▸ **DATA LISTING**:
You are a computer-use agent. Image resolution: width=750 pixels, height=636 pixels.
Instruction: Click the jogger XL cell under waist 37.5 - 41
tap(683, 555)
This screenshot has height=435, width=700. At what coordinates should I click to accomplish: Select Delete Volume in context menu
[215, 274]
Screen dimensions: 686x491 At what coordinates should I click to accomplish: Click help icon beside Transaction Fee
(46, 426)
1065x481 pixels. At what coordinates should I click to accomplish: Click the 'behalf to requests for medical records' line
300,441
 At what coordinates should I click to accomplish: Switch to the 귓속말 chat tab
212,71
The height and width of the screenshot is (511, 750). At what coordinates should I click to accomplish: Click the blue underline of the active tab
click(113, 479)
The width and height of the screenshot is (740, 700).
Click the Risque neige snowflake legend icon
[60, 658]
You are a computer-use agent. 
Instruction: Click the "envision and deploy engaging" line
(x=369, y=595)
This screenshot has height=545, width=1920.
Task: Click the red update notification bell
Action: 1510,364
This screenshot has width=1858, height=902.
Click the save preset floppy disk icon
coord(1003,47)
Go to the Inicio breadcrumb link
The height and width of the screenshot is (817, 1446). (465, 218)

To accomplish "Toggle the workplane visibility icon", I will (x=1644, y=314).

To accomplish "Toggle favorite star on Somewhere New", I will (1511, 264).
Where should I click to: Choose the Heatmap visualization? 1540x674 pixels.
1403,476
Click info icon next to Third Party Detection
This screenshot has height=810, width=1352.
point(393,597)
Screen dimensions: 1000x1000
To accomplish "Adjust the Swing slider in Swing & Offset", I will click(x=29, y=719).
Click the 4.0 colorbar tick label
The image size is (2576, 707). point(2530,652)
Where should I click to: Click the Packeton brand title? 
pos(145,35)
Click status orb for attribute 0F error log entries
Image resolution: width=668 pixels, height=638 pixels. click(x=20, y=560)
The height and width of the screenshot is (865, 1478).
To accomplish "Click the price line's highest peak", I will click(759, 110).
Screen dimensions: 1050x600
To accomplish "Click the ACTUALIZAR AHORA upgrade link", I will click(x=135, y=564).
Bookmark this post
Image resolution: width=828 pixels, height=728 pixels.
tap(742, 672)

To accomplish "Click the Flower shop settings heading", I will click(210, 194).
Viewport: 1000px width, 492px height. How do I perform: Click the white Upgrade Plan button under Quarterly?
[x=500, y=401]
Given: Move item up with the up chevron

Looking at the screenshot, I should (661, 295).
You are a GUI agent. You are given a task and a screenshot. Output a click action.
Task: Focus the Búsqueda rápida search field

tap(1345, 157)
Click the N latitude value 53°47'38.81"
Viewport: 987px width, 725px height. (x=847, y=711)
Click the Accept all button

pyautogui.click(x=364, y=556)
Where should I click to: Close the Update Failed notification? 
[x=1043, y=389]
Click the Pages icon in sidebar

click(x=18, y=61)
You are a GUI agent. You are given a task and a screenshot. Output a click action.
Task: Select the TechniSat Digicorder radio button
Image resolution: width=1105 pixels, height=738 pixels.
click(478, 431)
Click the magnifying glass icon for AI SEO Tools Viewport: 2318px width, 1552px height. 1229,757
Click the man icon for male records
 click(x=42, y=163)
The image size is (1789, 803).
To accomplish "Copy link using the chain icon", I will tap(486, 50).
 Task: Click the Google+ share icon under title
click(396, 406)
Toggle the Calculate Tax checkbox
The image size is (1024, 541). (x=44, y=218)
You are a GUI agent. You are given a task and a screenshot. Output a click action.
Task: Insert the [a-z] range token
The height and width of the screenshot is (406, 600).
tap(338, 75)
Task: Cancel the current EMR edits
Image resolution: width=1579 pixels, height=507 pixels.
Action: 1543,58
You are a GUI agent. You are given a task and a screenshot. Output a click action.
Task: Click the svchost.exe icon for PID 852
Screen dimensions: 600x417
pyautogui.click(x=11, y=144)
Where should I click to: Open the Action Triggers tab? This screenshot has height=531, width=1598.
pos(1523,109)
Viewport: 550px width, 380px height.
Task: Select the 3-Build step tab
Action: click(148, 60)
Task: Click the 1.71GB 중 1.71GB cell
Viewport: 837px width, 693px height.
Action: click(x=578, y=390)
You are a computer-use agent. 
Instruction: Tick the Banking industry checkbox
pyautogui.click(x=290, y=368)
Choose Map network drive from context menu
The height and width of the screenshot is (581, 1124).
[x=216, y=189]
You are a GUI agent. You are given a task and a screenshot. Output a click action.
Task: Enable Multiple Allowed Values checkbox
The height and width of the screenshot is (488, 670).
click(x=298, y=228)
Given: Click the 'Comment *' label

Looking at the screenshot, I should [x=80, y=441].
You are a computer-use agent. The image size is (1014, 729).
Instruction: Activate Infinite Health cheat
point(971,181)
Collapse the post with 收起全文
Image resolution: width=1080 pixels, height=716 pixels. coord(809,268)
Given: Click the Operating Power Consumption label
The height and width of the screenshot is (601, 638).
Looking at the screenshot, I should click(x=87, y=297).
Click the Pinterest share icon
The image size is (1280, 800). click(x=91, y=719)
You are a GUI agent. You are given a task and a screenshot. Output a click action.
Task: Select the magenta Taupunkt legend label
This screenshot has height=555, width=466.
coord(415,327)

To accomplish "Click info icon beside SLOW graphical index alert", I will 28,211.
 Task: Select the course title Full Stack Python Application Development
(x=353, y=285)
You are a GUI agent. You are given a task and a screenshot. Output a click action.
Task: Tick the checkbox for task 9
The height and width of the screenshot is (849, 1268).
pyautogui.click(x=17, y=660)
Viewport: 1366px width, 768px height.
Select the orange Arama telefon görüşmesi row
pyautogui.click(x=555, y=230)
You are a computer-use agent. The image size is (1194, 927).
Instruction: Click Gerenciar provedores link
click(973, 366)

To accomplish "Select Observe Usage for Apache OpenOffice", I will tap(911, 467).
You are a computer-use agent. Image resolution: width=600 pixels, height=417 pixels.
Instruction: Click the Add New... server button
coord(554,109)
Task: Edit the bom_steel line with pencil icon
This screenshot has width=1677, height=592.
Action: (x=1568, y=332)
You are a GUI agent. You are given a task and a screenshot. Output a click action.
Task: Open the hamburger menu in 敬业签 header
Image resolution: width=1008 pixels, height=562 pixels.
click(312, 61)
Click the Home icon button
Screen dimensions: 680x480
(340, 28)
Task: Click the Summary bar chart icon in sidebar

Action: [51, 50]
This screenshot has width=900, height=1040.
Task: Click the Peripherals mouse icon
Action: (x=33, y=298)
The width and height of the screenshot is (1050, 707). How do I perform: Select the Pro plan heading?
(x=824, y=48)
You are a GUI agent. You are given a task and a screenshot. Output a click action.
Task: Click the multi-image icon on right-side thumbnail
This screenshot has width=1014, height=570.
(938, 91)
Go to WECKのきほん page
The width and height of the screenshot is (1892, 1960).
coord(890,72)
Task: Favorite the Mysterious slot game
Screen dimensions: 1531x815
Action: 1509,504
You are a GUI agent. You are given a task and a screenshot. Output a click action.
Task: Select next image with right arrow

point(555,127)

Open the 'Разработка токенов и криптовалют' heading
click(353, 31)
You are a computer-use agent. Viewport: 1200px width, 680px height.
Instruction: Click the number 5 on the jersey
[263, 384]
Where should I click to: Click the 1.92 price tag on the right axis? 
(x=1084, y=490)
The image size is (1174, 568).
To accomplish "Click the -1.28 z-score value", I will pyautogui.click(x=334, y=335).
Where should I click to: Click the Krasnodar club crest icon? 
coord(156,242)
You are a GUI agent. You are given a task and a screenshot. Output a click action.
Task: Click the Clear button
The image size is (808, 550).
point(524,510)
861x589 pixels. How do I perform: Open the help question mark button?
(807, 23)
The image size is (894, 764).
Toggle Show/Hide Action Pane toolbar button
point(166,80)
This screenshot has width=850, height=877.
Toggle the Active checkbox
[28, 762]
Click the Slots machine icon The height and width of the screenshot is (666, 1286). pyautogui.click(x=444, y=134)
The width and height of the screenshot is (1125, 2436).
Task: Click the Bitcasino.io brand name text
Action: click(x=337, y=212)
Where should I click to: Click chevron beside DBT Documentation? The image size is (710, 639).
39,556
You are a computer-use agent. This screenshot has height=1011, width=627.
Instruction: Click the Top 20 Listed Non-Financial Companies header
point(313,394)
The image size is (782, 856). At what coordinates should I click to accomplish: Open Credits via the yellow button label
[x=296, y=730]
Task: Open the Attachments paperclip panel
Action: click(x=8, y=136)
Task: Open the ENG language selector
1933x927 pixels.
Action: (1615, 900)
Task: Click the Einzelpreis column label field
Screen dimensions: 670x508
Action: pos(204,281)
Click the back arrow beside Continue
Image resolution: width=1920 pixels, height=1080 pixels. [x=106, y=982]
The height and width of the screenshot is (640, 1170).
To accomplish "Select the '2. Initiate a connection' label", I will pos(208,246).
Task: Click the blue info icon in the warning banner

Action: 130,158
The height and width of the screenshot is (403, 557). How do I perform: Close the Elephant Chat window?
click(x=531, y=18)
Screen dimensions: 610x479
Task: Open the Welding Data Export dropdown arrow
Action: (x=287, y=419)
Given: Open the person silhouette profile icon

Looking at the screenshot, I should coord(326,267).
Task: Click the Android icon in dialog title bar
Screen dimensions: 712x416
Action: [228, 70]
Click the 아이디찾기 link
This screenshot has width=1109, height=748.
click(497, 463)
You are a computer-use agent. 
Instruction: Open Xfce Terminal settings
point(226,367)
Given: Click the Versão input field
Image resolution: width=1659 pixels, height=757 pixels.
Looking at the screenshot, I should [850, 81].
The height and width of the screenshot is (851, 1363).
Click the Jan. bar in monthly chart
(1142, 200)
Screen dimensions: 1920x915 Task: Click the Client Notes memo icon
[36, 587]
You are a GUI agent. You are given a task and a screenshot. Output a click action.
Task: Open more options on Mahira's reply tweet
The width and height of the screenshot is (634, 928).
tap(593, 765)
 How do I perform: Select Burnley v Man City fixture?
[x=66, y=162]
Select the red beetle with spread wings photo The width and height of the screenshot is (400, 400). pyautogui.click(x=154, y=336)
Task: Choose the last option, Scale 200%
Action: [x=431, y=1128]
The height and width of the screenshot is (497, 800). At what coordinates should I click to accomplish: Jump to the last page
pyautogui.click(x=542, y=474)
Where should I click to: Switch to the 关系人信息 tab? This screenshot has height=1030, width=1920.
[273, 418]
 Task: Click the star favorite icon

▸ **EXERCISE REQUIREMENTS**:
Above are the records; from them, give again exactly the lines from the one containing "The image size is (1789, 803)." through the one containing "Task: Insert the [a-z] range token", both included.

▸ **YOUR SOLUTION**:
The image size is (1789, 803).
To accomplish "Copy link using the chain icon", I will tap(486, 50).
 Task: Click the Google+ share icon under title
click(396, 406)
Toggle the Calculate Tax checkbox
The image size is (1024, 541). (x=44, y=218)
You are a GUI agent. You are given a task and a screenshot. Output a click action.
Task: Insert the [a-z] range token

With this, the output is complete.